Does this happen a lot more than we ever noticed before, or is it just happening all the time now? You read the article and know right away that it is probably inaccurate. One thing that I learned following our accident was that nobody really knew what they were talking about. The article in the Olympian claimed I was 21 and that Rowyn was just playing in the driveway at 8:00am that day. I normally wouldn’t complain about being mistaken for 10 years younger, but in this case it was disturbing. And who really thinks a 17 month old baby is just playing in the gravel driveway at that hour….. When it’s your story, and it’s told wrong it is beyond upsetting.

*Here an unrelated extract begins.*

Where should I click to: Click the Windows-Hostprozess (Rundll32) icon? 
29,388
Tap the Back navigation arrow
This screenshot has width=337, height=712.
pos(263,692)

Then you get the comments that all of the readers leave behind which can be prayers and positive thoughts, or they can be the total opposite of cruel nature. The first article from the accident on memorial day said 2 year old, the second article said 1 year old. The fact is, it was a little tiny child, just like Rowyn.
All I could think was I need to reach out to them. Oddly enough, after sending press releases to all the news stations in the Tri-Cities a couple of different times, this was when they decided to reach out about Raise for Rowyn. We just wanted our charity in the public on the other side of the state so our growth will give us the ability to help more families. A reporter remembered our story from one of the press releases when the accident happened on Monday, and wanted to finally talk to us about Raise for Rowyn. I did the best I could with a sick kid sleeping in the other room and a short 15 minute preparation once I learned it was being done via facetime. When I finished I was anxious all the rest of the day thinking “will they get the story right?” It’s our ultimate fear. Brynn and I have talked about this a few different times. As painful as the story is for us, it is even more painful when and if we see it told incorrectly. For me it is easier to tell. The reason is because as the driver of the car it is important to me that people realize how my role in the accident played out. Someone can read a news clip and form an opinion or a judgement unknowingly, and almost immediately.
In any case, KEPR news did a good job of telling our story. In fact, we are utterly grateful for them for putting Raise for Rowyn out there for us. I’ve watched the clip 3-4 different times. I watch my expression, my mouth, my eyes, the way I speak when I talk about it. I wonder, “how can I do it?” The most painful experience in my whole life, and I make it almost look easy talking about it. I am the one who notices that I cannot keep eye contact, my voice is different, I fumble for words and maybe even play with my hair. It is easier for me to talk about the accident than it is for Brynn. But……. No matter how it appears it will never be easy.